Un altro episodio imbarazzante è avvenuto più di recente, quando il Consiglio di Stato è rimasto senza volto e senza voce nel (non) comunicare l’autosospensione di Norman Gobbi dalla conduzione politica della polizia. Era dai tempi di Marina Masoni, 15 anni fa o giù di lì, che un ministro restava senza un pezzo di Dipartimento. Una notizia eclatante che avrebbe dovuto far sorgere spontanea nell’Esecutivo la necessità di metterci la faccia e di spiegare ai cittadini le motivazioni della decisione, rispondendo alle domande dei giornalisti. Invece nulla, uno scarno comunicato e via, peraltro “bruciacchiato” dalla nota di Gobbi che ha anticipato quella governativa.

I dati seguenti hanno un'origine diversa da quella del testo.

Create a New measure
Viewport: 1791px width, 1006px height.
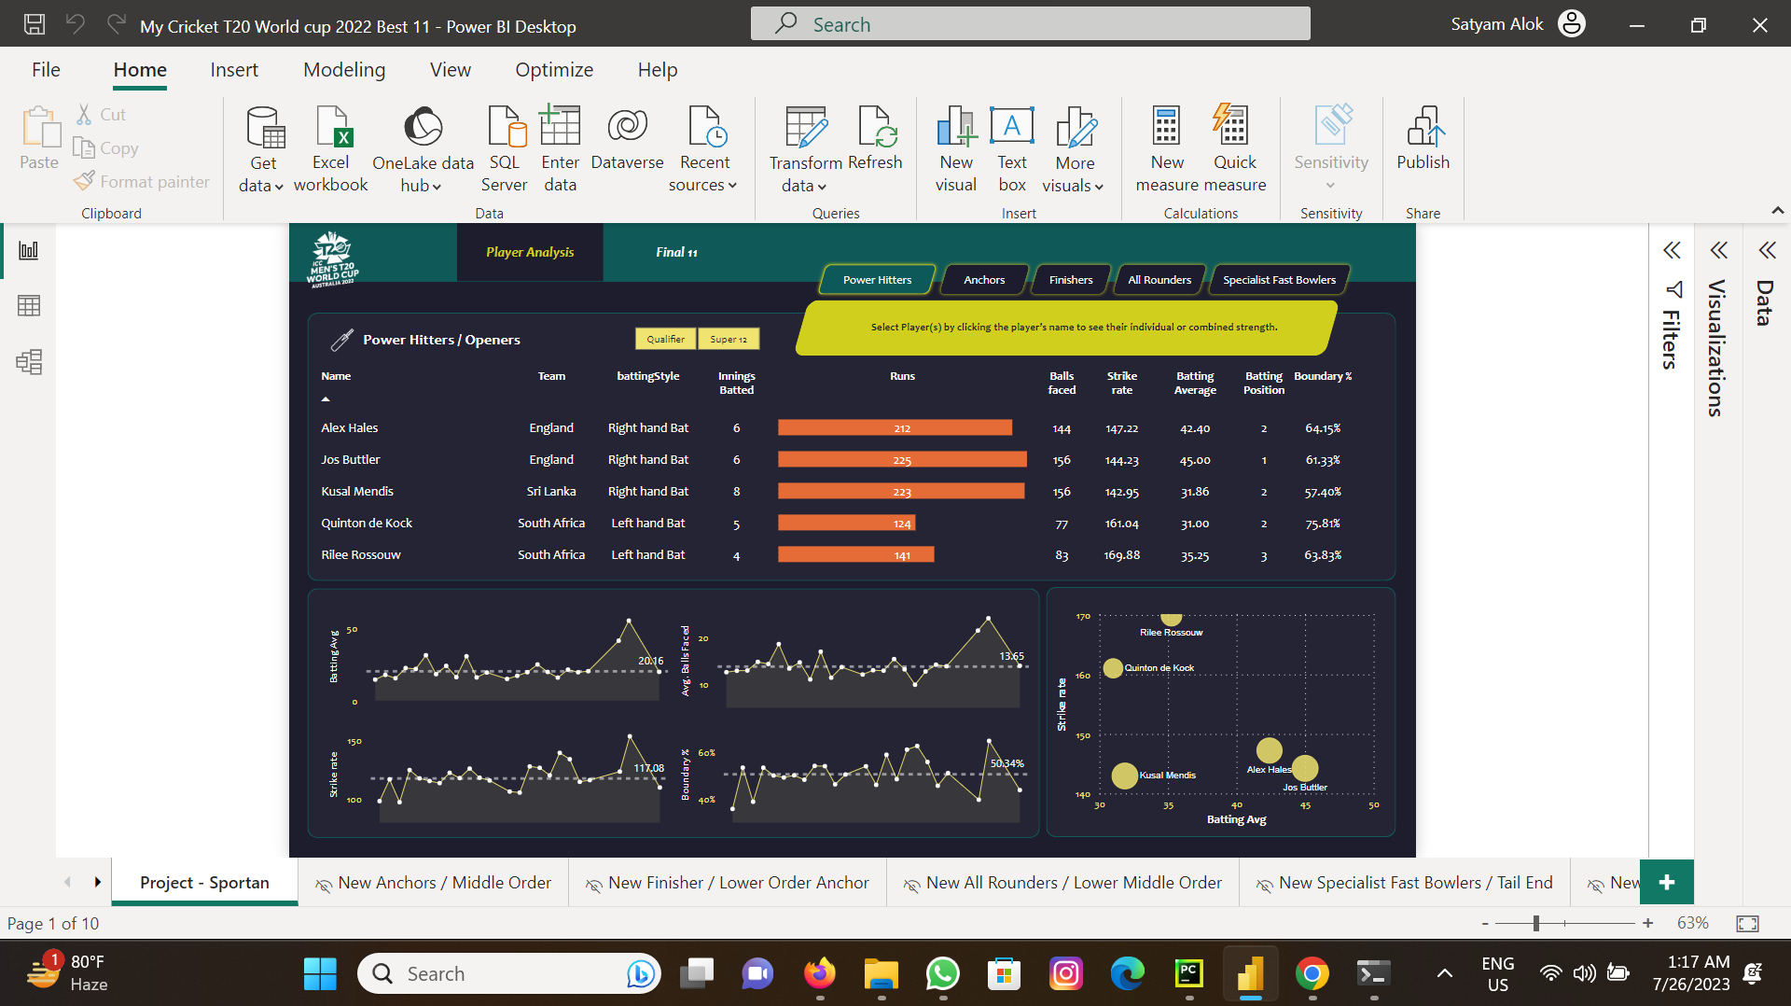(x=1166, y=147)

Si potrebbero citare altri episodi, ma finiremmo per allungare il brodo ed infierire inutilmente. Vi è piuttosto da chiedersi perché il Governo sta venendo meno a uno dei suoi doveri. C’è chi sostiene che il Covid sia stato uno spartiacque nel rapporto tra media e Consiglio di Stato. Allora, si ricorderà, i giornalisti furono esclusi per molto tempo dalle conferenze stampa, potendo inviare le domande solo per e-mail. Per motivare quel provvedimento furono addotte ragioni sanitarie, ma a Berna il Consiglio Federale non si è mai sognato di comunicare senza la presenza fisica dei giornalisti. Può darsi che quel momento sia effettivamente stato un punto di svolta, facendo provare all’Esecutivo il piacere dato dalla confort zone di una comunicazione blindata. Provo a buttar lì un altro argomento.

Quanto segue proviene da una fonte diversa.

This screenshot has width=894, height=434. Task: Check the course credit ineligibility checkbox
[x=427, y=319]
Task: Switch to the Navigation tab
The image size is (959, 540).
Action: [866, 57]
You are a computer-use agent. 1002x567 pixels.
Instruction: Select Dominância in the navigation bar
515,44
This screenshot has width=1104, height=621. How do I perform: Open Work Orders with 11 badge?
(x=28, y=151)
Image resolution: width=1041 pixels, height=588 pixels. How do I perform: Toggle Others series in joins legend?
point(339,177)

La professionalizzazione della comunicazione governativa, con i relativi staff dei ministri, ha creato un muro sempre più alto e spesso tra l’opinione pubblica e il Palazzo. L’informazione è stata volutamente costruita in senso unidirezionale: si comunica ciò che si vuole, evitando ogni volta che si può il rimbalzo o il confronto. A questo si sono aggiunti i social network, che sublimano questa impostazione. Tutto ciò ha reso molto solido ed impermeabile l’impianto comunicativo del Consiglio di Stato, spogliandolo però di una parte essenziale: la dinamica data dall’attrito con la stampa che, sfregandosi come un fiammifero, accende il messaggio dandogli autenticità e rendendolo credibile (se credibile lo è).

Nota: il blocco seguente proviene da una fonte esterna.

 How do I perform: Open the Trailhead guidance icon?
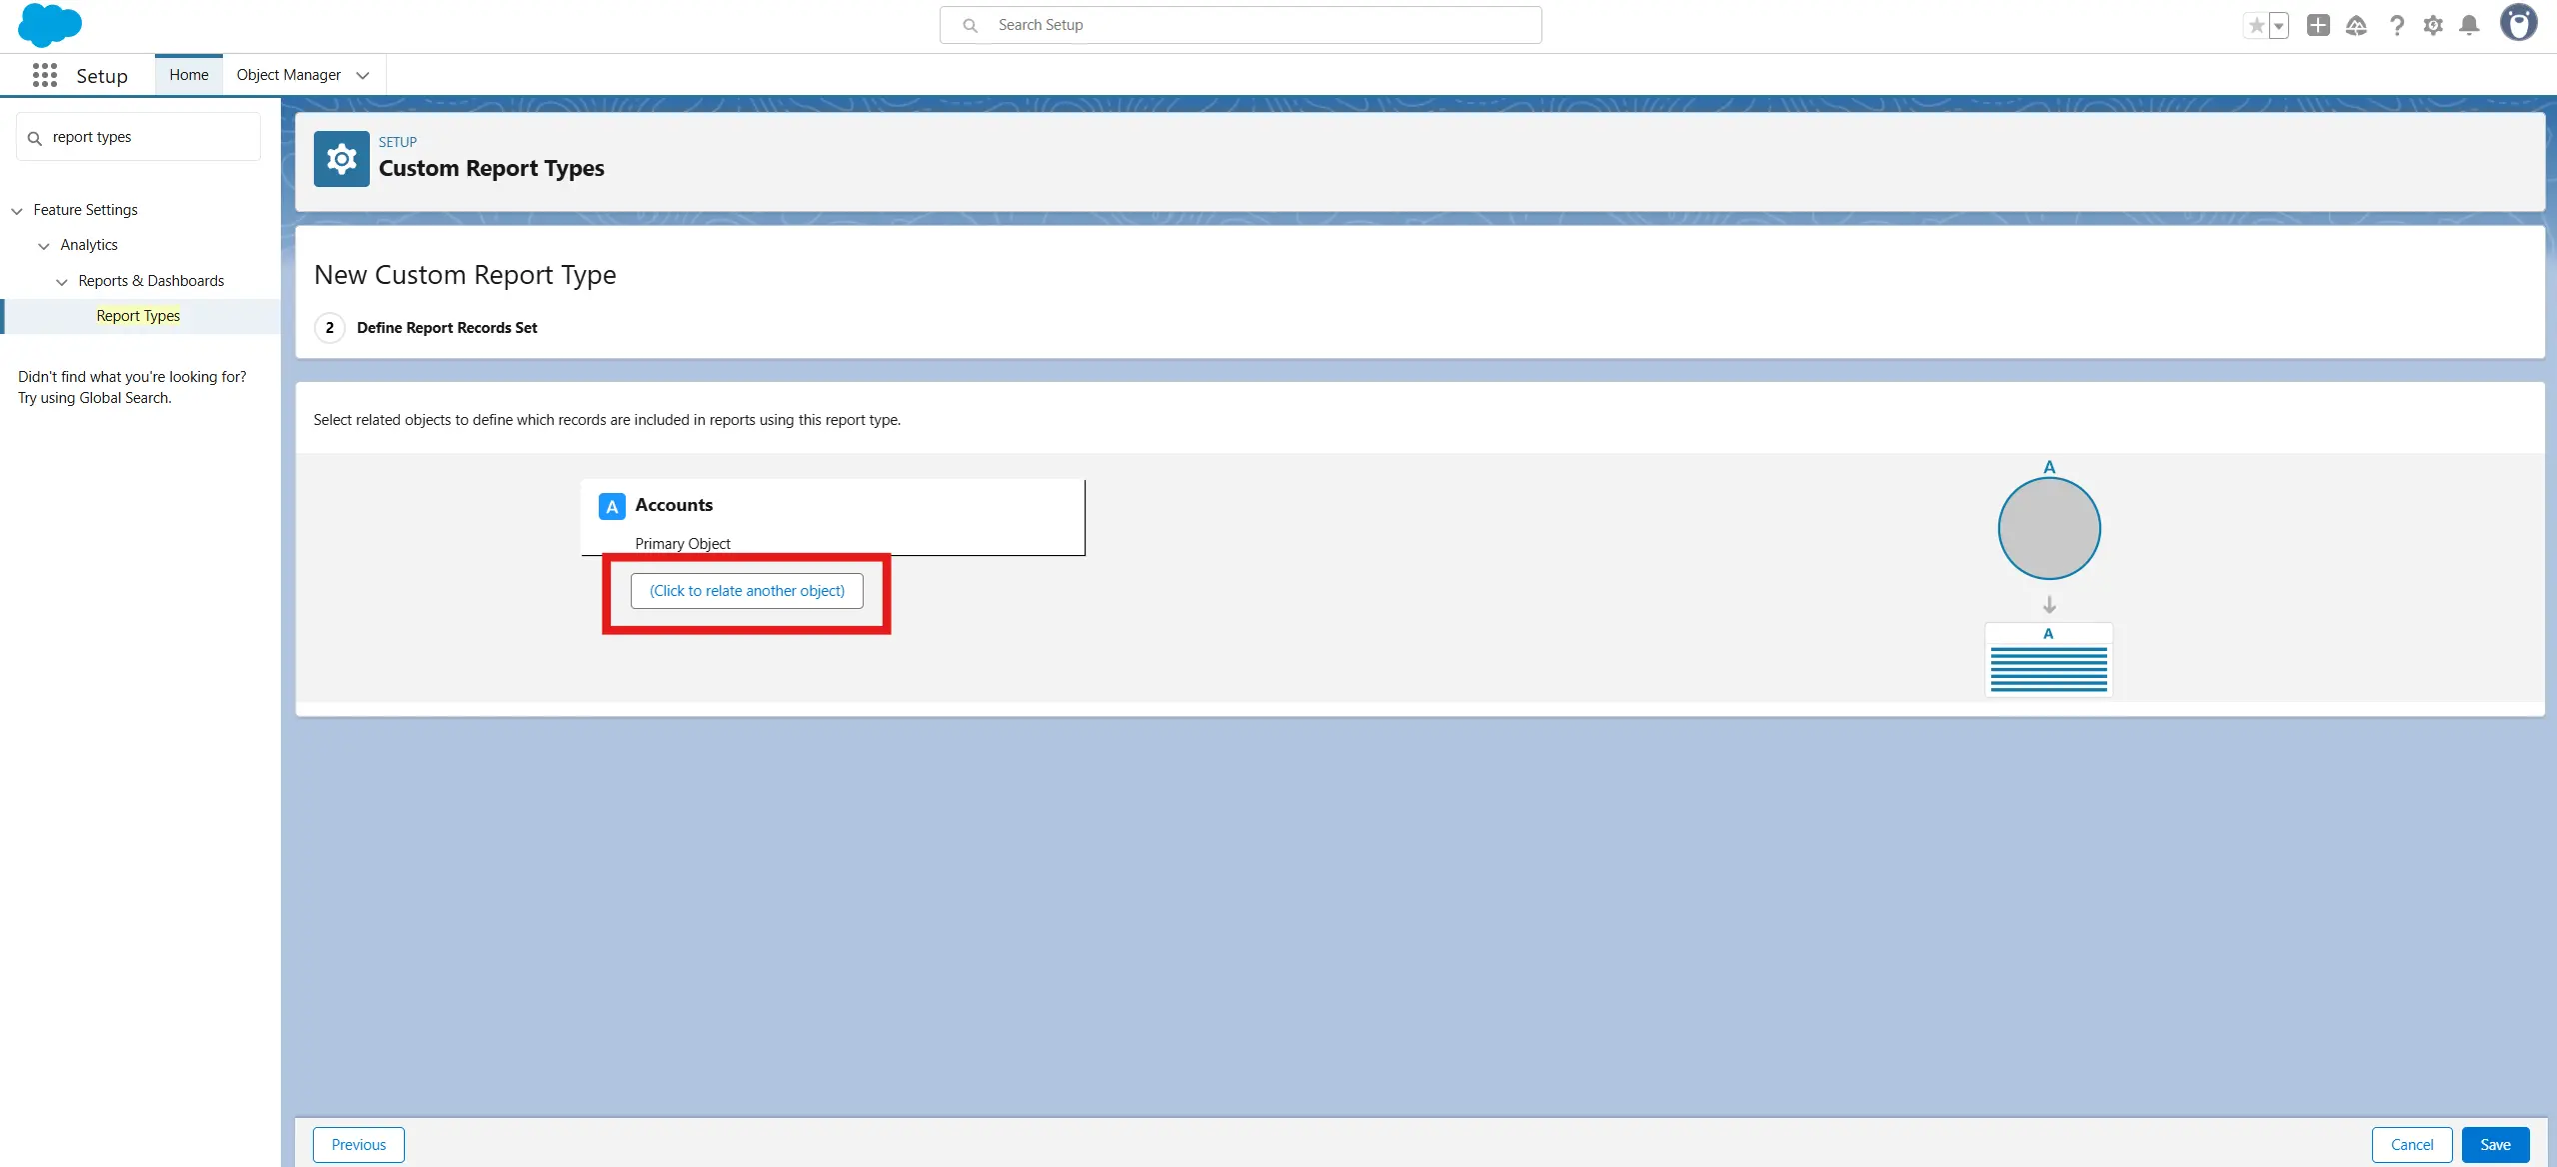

Un tempo non era così. Un tempo il Governo capiva l’importanza di far sentire la sua presenza nel dibattito pubblico, in un rapporto aperto, appassionato e costante con i cittadini. Un tempo vi era il piacere da parte dei ministri di “sfidare” le capacità dei giornalisti e degli avversari politici. Era un punto d’onore e di autorevolezza misurarsi senza rete davanti all’opinione pubblica con l’obiettivo di convincerla. Bei tempi, quelli.